That’s because Apple made a choice to make it possible for users to download messages when they change iPhone, rather than enforce encryption on those backups. As detailed in full in a recent report from Johns Hopkins University researchers, when those backups are turned on, Apple can unlock iMessages for the government, should investigators come knocking with a valid warrant.
Which is what they did in an investigation into a crew of alleged dark web drug dealers operating out of Virginia and shipping opioids around Washington D.C., according to a recently-unsealed search warrant. The document details an investigation launched in 2020, when Alexandria, V.A., police looked through the iPhone of a confidential source. This revealed iMessage contacts with members of the alleged conspiracy.

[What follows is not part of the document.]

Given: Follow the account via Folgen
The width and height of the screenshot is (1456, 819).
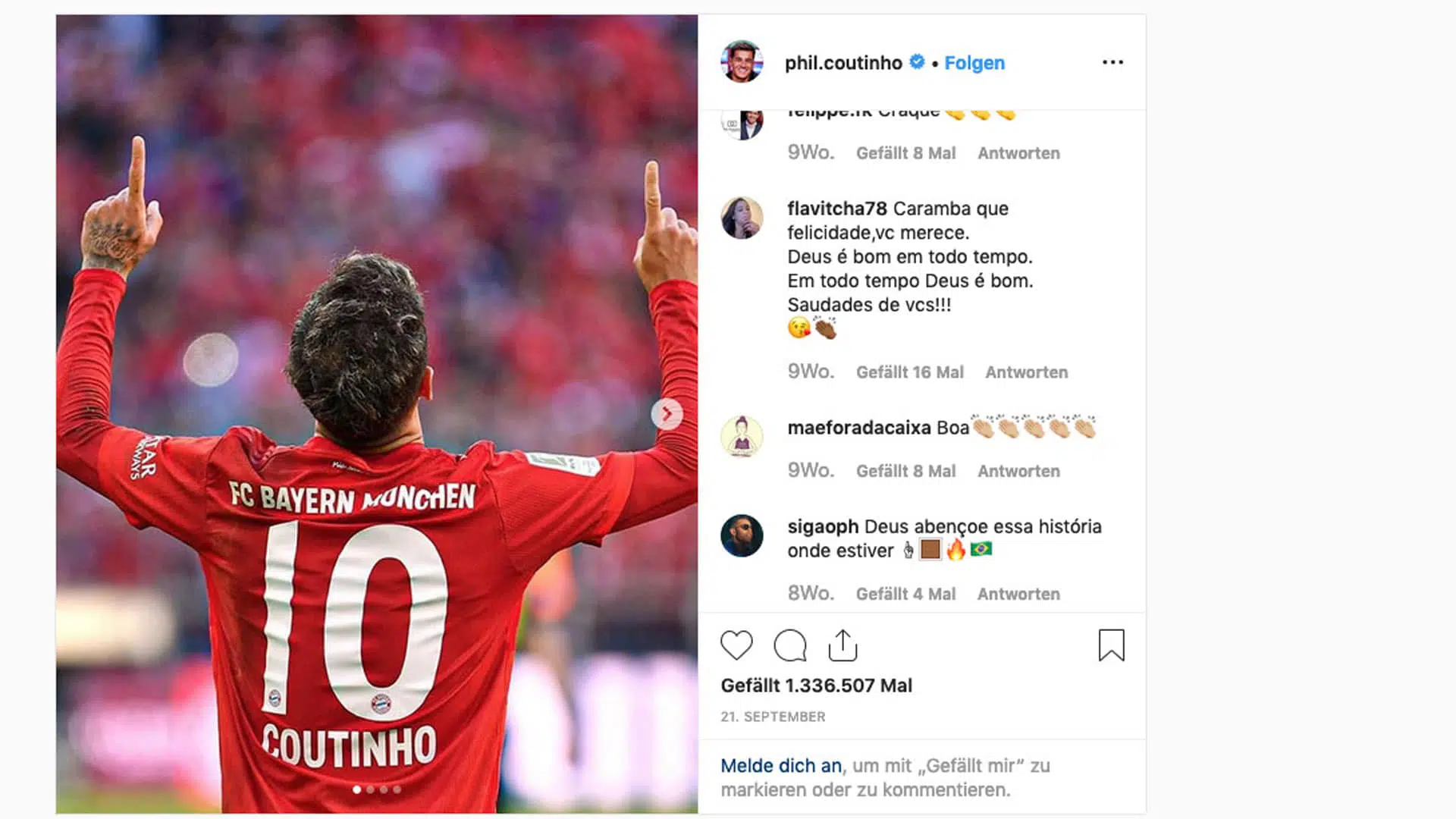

When the police served Apple with a warrant for a handful of iCloud accounts, scores of iMessages were revealed, detailing manufacture of fentanyl and carfentanil, opioids believed to be 5,000 times more potent than heroin, the quality of pills and their potency, according to the warrant. A search of the informant phone had already revealed purchases of fentanyl across dark web bazaars, including the now-closed AlphaBay, once the biggest of all the drug markets. All manner of images that appear to be pills were also included in the iMessages, according to the warrant, which also revealed that one of the suspect’s iClouds also included a Notes list of what appeared to be pill ingredients.
The defendants were arrested earlier this month, though they haven’t yet filed a plea and remain innocent until proven guilty. Their lawyers hadn’t responded to a request for comment at the time of publication. The Justice Department hadn’t responded to multiple requests for comment.

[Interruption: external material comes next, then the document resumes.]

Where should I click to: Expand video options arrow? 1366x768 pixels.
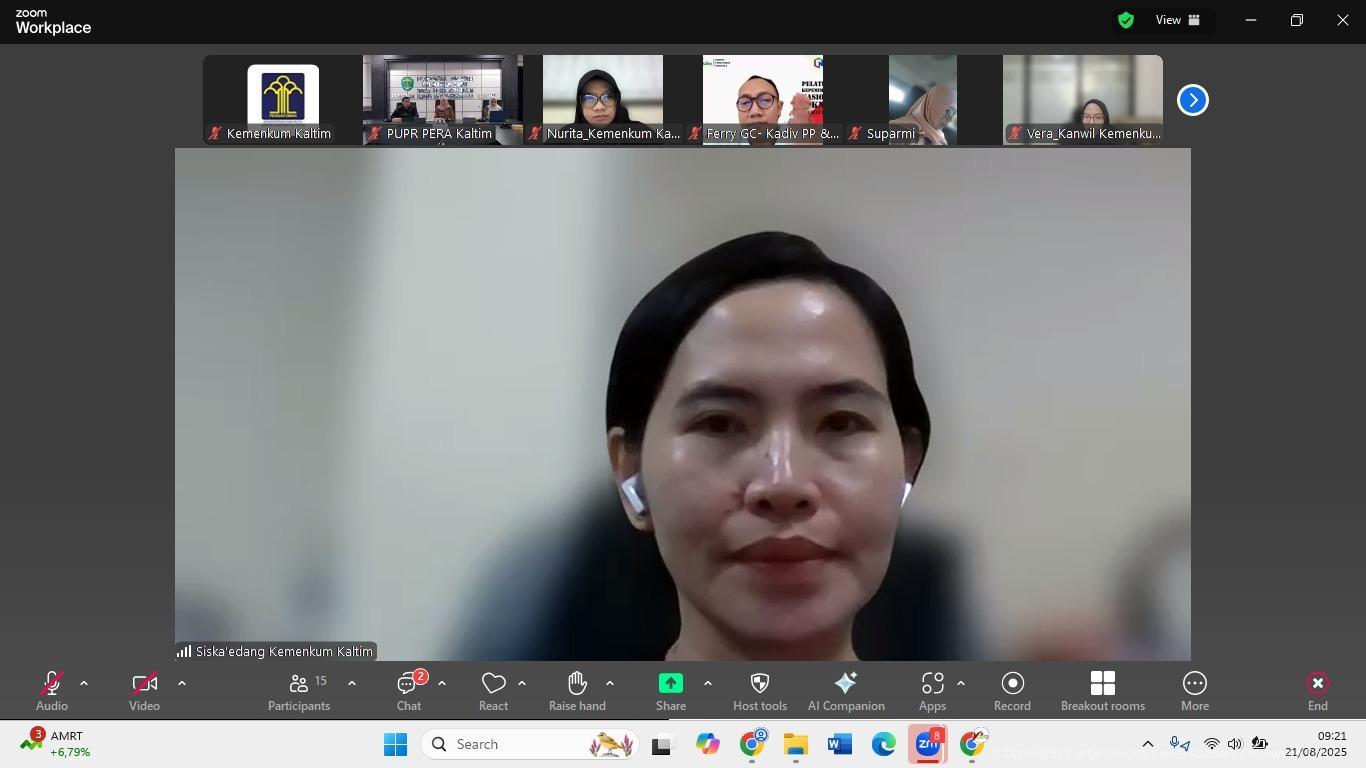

Apple has long held its position on iCloud backups. It has focused on usability rather than total security. If a user changes iPhone and wants all their old iMessages, the easiest way to retrieve them is by getting Apple to store and send them from the iCloud to the new device. It’s the same for other messaging apps like WhatsApp, which offers backups.
But Apple has reportedly considered making iClouds much more difficult for police to access. A Reuters report last year suggested that Apple did have plans to fully encrypt iCloud accounts too, so only users had the key, but backed down. Though the report claimed the decision was made after the FBI asked for iClouds to remain accessible, Reuters found no evidence of Apple’s motivation for ditching the plans.
As previously noted in Forbes, it’s possible to send iMessages to the iCloud by turning them on in settings, but Apple can still decrypt texts if iCloud backup is turned on.
Apple declined to comment, but pointed Forbes to its official documentation on how it handles law enforcement requests, which notes that it can provide iMessages stored in the iCloud.